Quizá esta pregunta sea contradictoria en sí misma pues podemos decir que la Segunda Guerra Mundial supuso un gran sacrificio de vidas y de riqueza pero no debilitó el apoyo de las sociedades democráticas a su sistema, y que un deterioro manifiestamente desigual de la libertad o de la prosperidad que llevase a una mayoría a retirarse del consenso social implicaría que otros antes habían deteriorado ese consenso al sacrificar la libertad o la prosperidad de unos en favor de las de otros. Pero todo esto puede ser más cuestión de percepción que de realidad. Es decir, que el deterioro generalizado de las libertades o del bienestar puede ser visto por algunos como desigual y desequilibrado sin serlo y dar lugar a una ruptura del consenso y cohesión sociales.
Es obvio, como decía arriba, que cada persona analiza sus acciones para conseguir unos resultados abarcando más o menos datos y profundizando más o menos en el análisis, que unos se limitarán a desear un cambio cuando la situación no les parezca provechosa o que permanecerán inactivos si no les causa un daño insoportable, mientras que otros tratarán de mirar al futuro incluso a pesar de lo agradable o desagradable del presente para procurar que sea mejor o menos malo. El problema es que si una mayoría sólo es sensible a las condiciones presentes, la dirección en que evolucione la sociedad dependerá mucho de lo imprevisible y poco de unos planes bien meditados.

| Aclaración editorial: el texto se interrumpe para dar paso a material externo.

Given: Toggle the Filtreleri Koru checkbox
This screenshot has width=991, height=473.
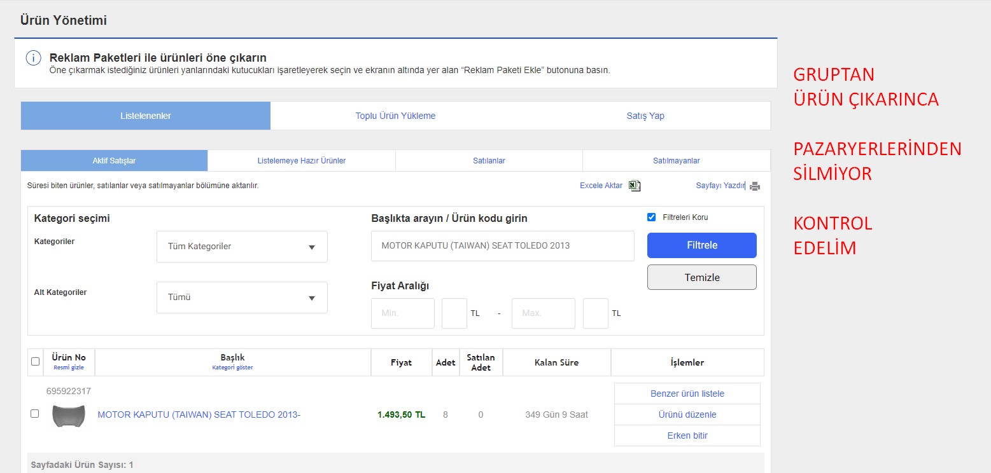Looking at the screenshot, I should coord(651,217).
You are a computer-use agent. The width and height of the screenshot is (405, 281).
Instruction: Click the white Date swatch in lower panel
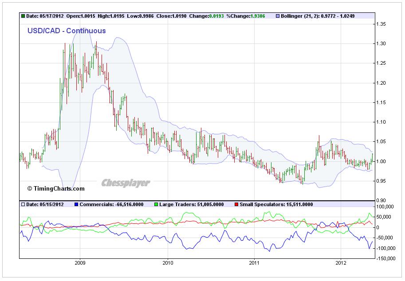[23, 204]
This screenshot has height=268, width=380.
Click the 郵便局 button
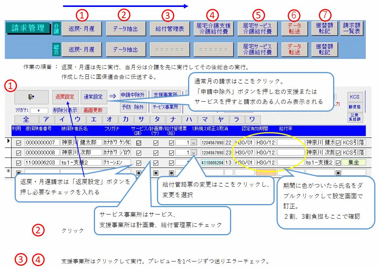[355, 107]
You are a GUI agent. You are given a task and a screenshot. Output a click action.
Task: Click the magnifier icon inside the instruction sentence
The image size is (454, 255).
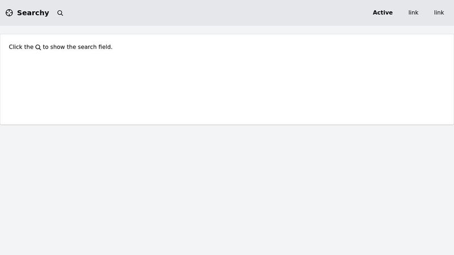coord(38,47)
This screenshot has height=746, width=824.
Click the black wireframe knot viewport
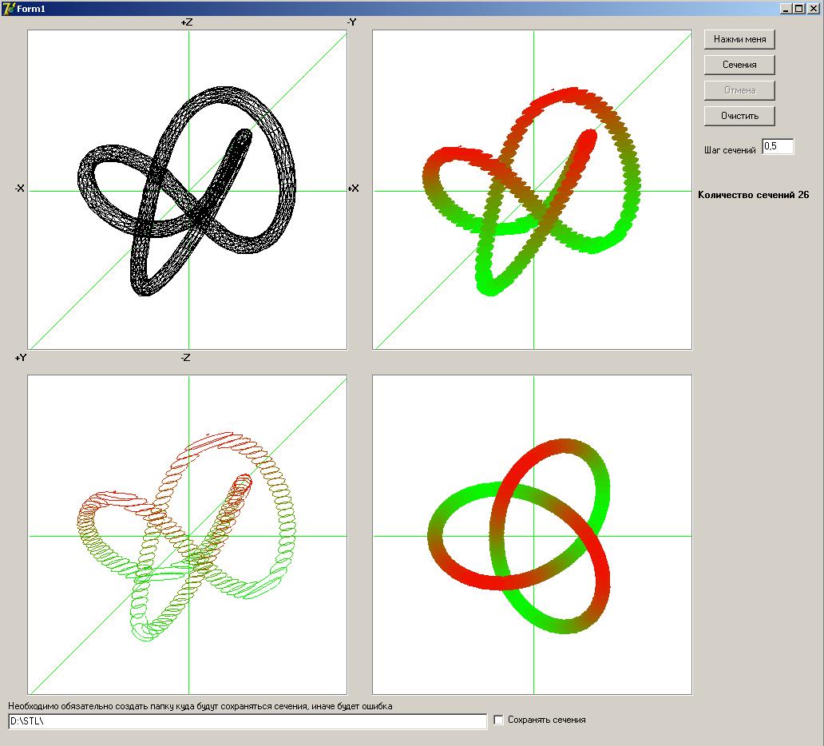(x=188, y=190)
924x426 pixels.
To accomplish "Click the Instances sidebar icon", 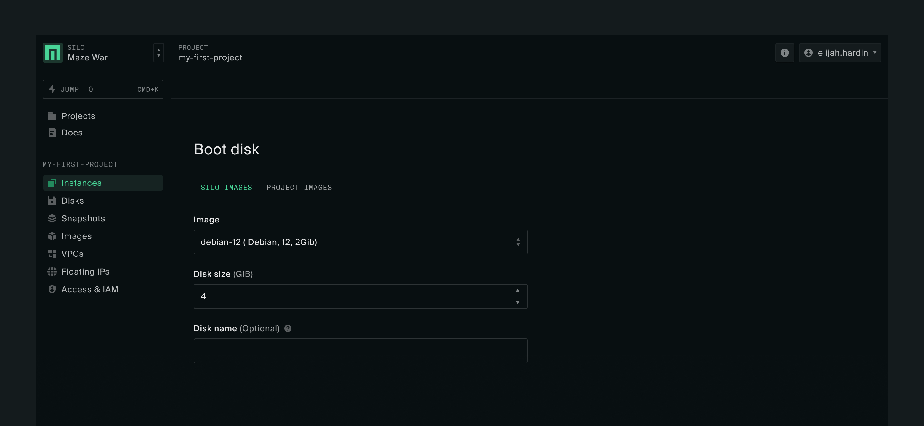I will point(52,182).
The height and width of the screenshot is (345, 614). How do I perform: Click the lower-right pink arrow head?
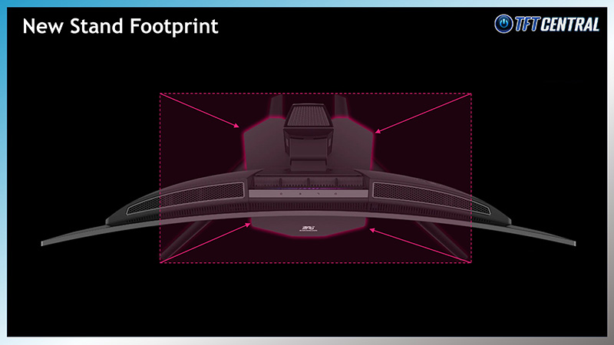372,229
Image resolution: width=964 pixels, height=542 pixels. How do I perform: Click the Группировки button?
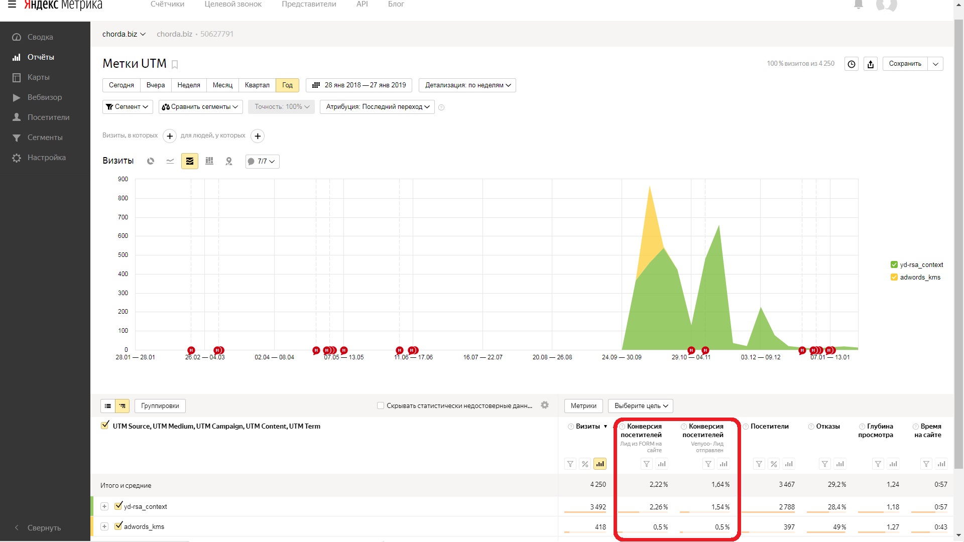[160, 405]
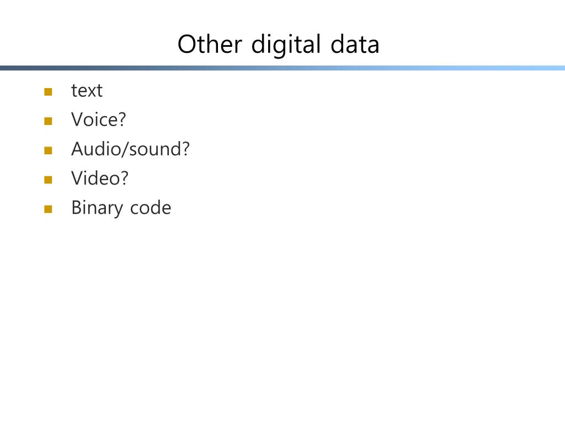Click the word "data" in the title
The image size is (565, 423).
pos(355,44)
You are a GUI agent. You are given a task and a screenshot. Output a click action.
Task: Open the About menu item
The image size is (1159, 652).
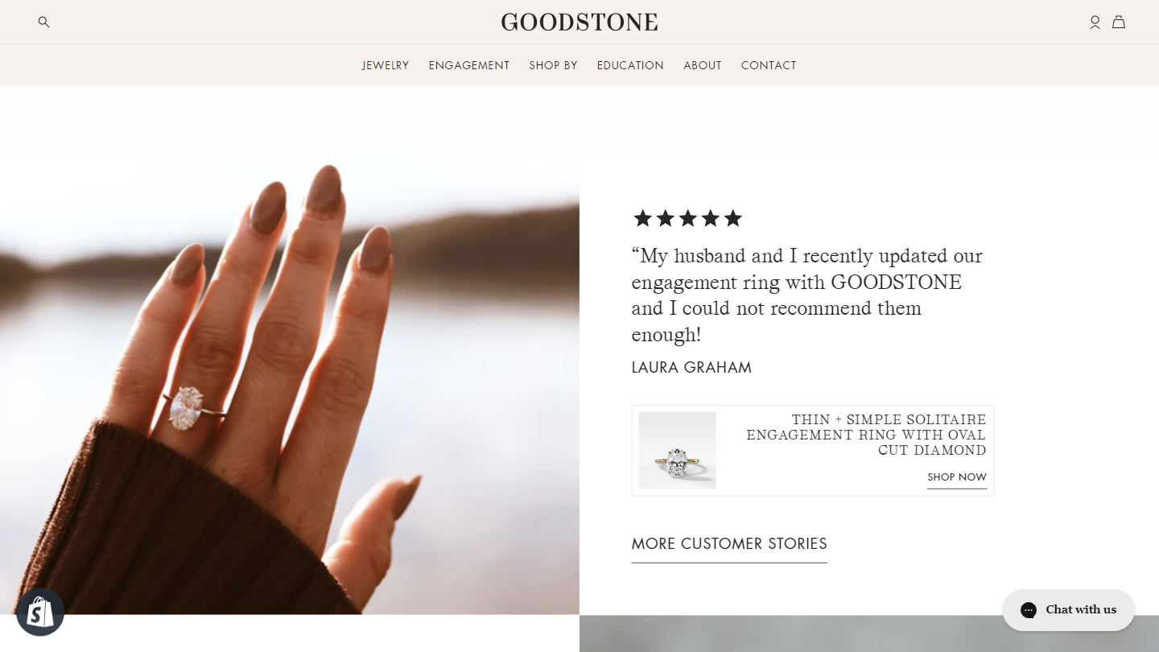pyautogui.click(x=703, y=65)
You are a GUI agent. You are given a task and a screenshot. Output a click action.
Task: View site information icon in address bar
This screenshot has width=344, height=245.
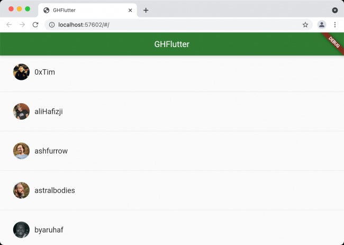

Y aquí nos enfrentamos a una cuestión clave: si la planificación rígida es incapaz de superar las adversidades y la falta de planificación de una forma política la hace sensible a esas mismas adversidades ¿cuánta planificación social y política es necesaria sin llegar a ser perjudicial, o es flexible sin llegar a ser rígida? ¿Cuánta cohesión social es necesaria sin que limite la libertad o cuánta libertad sin que limite la cohesión?
Los dos polos entre los que debemos movernos siguen ahí.